The processor 210 is used to execute the instructions stored in the storage 220 to control the communication interface 230 to receive and transmit signals, and to complete the steps of the above-mentioned method. The storage 220 may be integrated in the processor 210, or may be provided separately from the processor 210.
In one possible implementation, the function of the communication interface 230 may be implemented by a transceiver circuit or a dedicated chip for transceiving.
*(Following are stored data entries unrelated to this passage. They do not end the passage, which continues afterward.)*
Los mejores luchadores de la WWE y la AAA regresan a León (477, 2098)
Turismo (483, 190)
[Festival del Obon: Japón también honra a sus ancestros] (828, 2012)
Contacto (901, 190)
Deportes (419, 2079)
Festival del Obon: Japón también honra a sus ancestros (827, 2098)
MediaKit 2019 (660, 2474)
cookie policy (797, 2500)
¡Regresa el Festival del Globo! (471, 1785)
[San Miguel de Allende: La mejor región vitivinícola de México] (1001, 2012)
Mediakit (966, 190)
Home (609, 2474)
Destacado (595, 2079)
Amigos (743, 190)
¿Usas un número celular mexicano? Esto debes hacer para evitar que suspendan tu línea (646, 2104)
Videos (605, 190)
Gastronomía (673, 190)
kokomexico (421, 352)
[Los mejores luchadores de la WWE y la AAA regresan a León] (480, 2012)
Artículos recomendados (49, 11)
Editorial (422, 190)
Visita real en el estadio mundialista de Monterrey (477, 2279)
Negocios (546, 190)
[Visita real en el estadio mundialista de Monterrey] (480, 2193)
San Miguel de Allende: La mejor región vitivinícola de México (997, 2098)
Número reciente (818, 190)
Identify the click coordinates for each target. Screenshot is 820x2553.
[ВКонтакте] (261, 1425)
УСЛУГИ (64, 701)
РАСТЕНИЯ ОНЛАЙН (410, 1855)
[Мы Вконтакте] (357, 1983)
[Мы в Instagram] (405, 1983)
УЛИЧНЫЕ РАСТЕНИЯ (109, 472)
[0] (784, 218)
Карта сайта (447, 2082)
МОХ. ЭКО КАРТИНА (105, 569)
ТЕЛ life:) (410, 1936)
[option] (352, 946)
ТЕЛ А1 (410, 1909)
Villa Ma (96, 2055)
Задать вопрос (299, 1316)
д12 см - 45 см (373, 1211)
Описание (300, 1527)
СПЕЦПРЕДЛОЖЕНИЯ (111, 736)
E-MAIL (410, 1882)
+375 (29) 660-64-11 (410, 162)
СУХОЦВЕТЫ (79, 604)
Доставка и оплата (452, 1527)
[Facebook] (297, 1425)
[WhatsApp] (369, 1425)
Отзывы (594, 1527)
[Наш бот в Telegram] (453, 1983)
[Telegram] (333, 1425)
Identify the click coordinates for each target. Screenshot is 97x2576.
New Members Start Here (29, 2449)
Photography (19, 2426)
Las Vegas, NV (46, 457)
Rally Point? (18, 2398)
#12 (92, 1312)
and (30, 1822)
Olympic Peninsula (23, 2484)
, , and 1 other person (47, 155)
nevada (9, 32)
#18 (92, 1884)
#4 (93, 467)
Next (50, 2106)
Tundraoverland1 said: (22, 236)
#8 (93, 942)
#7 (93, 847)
Processor 210 may be considered to be implemented by a dedicated processing chip, processing circuit, processor, or a general-purpose chip.
Embodiments of the present application also provide a computer storage medium, which stores computer instructions, and when the computer instructions are executed by a processor, the method described above is implemented.
In another possible implementation manner, the apparatus provided by the embodiment of the present application may be implemented by using a general-purpose computer. Program code that implements the functions of the processor 210 and the communication interface 230 is stored in the storage 220, and a general-purpose processor implements the functions of the processor 210 and the communication interface 230 by executing the code in the storage 220.
For the concepts, explanations, details and other steps related to the technical solutions provided in the embodiments of the present application, please refer to the description of the method or the contents of the method steps executed by the apparatus in other embodiments, which are not described herein again.
As another implementation of the present embodiment, a computer program product is provided that contains instructions that, when executed, perform the method in the above-described method embodiments.
Those skilled in the art will appreciate that in an actual terminal or server, there may be multiple processors and storage. The storage may also be referred to as a storage medium or a storage device, and the like, which is not limited in this application.
It should be understood that, in the embodiment of the present Application, the processor may be a Central Processing Unit (CPU), and the processor may also be other general-purpose processors, Digital Signal Processors (DSPs), Application Specific Integrated Circuits (ASICs), Field-Programmable Gate arrays (FPGAs) or other Programmable logic devices, discrete Gate or transistor logic devices, discrete hardware components, and the like.
It should also be understood that references to a memory in embodiments of the present application may be either volatile memory or nonvolatile memory, or may include both volatile and nonvolatile memory. The non-volatile Memory may be a Read-Only Memory (ROM), a Programmable ROM (PROM), an Erasable PROM (EPROM), an Electrically Erasable PROM (EEPROM), or a flash Memory. Volatile storage may be Random Access Memory (RAM) which acts as external cache Memory. By way of example and not limitation, many forms of RAM are available, such as Static random access memory (Static RAM, SRAM), Dynamic RAM (DRAM), Synchronous DRAM (SDRAM), Double Data rate SDRAM (DDR SDRAM), Enhanced SDRAM (ESDRAM), Synchlink DRAM (SLDRAM), and Direct Rambus RAM (DRRAM).
It should be noted that when the processor is a general-purpose processor, a DSP, an ASIC, an FPGA or other programmable logic device, a discrete gate or transistor logic device, or a discrete hardware component, the memory (memory module) is integrated in the processor.
It should be noted that the reservoirs described herein are intended to include, but are not limited to, these and any other suitable types of reservoirs.
The bus may include a power bus, a control bus, a status signal bus, and the like, in addition to the data bus. But for clarity of illustration the various buses are labeled as buses in the figures.
It should also be understood that reference herein to first, second, third, fourth, and various numerical designations is made only for ease of description and should not be used to limit the scope of the present application.
It should be understood that the term "and/or" herein is merely one type of association relationship that describes an associated object, meaning that three relationships may exist, e.g., a and/or B may mean: a exists alone, A and B exist simultaneously, and B exists alone. In addition, the character "/" herein generally indicates that the former and latter related objects are in an "or" relationship.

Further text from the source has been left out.